How many reverse proxies (nginx, haproxy) is too many?

13,245

Solution 1

From a purely performance perspective, let benchmarking make these decisions for you rather than assuming -- using a tool like httperf is invaluable when making architecture changes.

From an architectural philosophy perspective, I'm a little curious why you have both nginx and apache on the application servers. Nginx blazes at static content and efficiently handles most backend frameworks/technologies (Rails, PHP via FastFCGI, etc), so I would drop the final Apache layer. Once again, this comes from a limited understanding of the technologies that you're using, so you may have a need for it that I'm not anticipating (but if that's the case, you could always drop nginx on the app servers and just use apache -- it's not THAT bad at static content when configured properly).

Currently, I use nginx -> haproxy on load balancing servers and nginx on the app servers with much success. As Willy Tarreau stated, nginx and haproxy are a very fast combination, so I wouldn't worry about the speed of having both on the front-end, but keep in mind that adding additional layers increases complexity as well as the number of points of failure.

Solution 2

Your setup is more and more common. You don't have to worry. Both nginx and haproxy are extremely fast to process and forward HTTP requests. Both combine very well together and do their job very well. No need to choose. Install them both and be happy. That way you will deliver static files very quickly and also ensure smooth scaling of your dynamic servers.

Don't worry for the number of proxies. The problem is often "can I use a proxy". Sometimes it's not practical. If you can have one, you can have two or three. Many complex architectures involve up to 5-6 levels of proxies and still scale very well. You should just be careful about one thing : do not install more of such proxies on a single machine than this machine has of CPU cores, or the proxies will have to share their CPU time under high loads, which will increase response times. But for this to happen with nginx and haproxy on a machine, this would mean loads of tens of thousands of requests per second, which is not everyone's problem of the day.

Also, avoid mixing single-threaded proxies with massively multi-threaded/multi-process software such as apache, java, etc on the same system.

Once you take these rules into account, simply draw the architecture that suits your needs, put names on the boxes, combine them in a sane way and install them.

Solution 3

Remember complexity can be just as much (if not more) of an impediment to scaling as code/design.
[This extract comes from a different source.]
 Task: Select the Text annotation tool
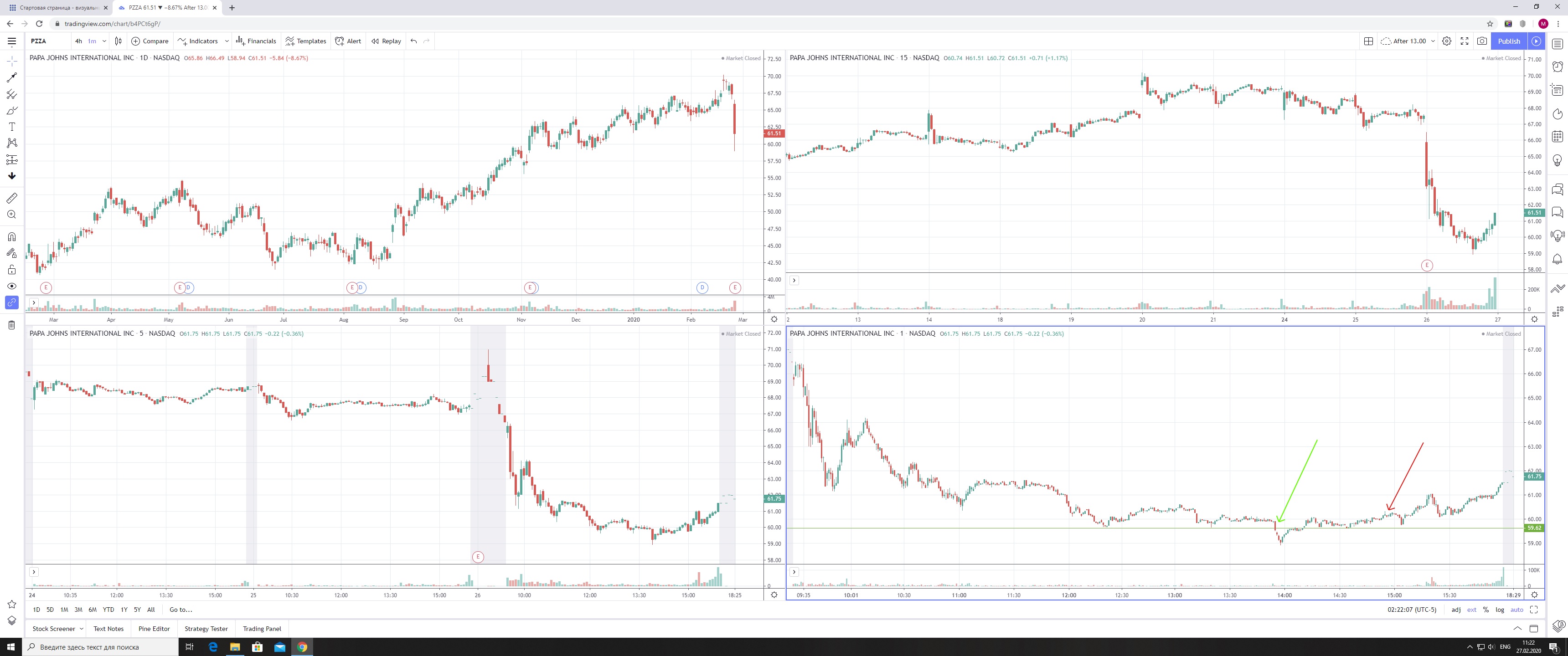tap(11, 127)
As you scatter your implimentation details across more and more services and config-files you create something that is more difficult to scale out, has more of a learning curve to anyone new to the team, requires more software/packages to manage, complicates troubleshooting with more potential failure points, etc. Setting up a 4-proxy-layer stack for a site that would have been fine with just-apache or just-nginx is basically the sysadmin version of "premature optimization".

Solution 4

Why not use Varnish? That way you combine caching, proxying and loadbalancing into one application and it's a hell of a lot neater from an architecture point of view.
The scale-out scaling is pretty phenomenal. There's also the advantage that the load balancer can make more intelligent decisions based on the actual health of the nodes.
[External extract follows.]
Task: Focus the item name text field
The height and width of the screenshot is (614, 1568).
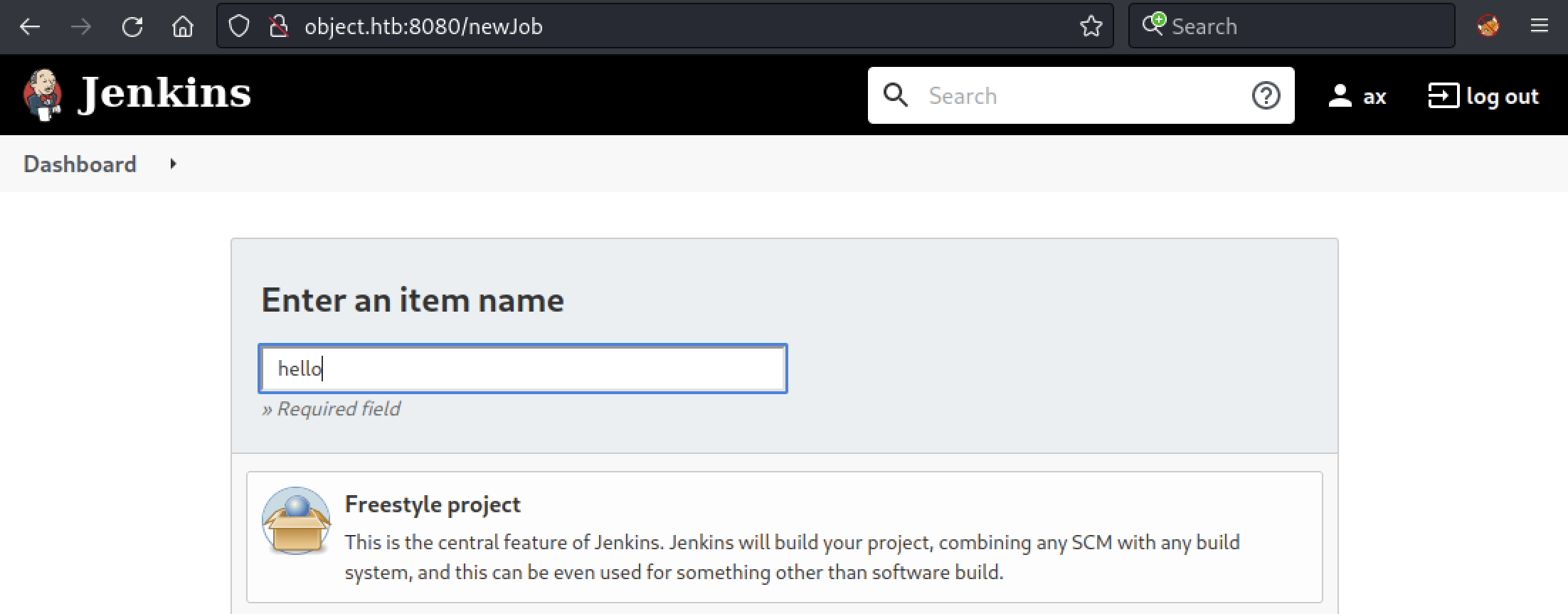Action: [523, 369]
The configuration file will allow you to examine the headers and make decisions about where to serve static and dynamic content from.

If you're really predicting to be serving a LOT of static content, perhaps shunting most of that onto a CDN would be a cost effective solution?

Solution 5

Update for 2020, this is the standard recommended setup that you should encounter for PHP applications.

LOAD BALANCER              SERVER A
   haproxy   -+--------->   nginx   -+---> /app/ ------> PHP application
              |                      |
              |                      +---> /static/ ---> local files
              |              
              |
              |            SERVER B
              +--------->   nginx   -+---> /app/ ------> PHP application
                                     |
                                     +---> /static/ ---> local files

This serves the application and the static files from multiple hosts, each host is identical. nginx can run PHP applications (over fastcgi) and serve local files.

If it's an old PHP application it might be designed with Apache in mind in place of nginx. It's fine. Apache too can run PHP applications (cgi, fastcgi or mod_php) and serve local files.

It's possible to migrate from Apache to nginx but that's not necessarily worthwhile for legacy systems. Apache is a pain to build and configure but if it's already running it's not an issue. Apache is not performant but PHP is much slower and the bottleneck will always be the app.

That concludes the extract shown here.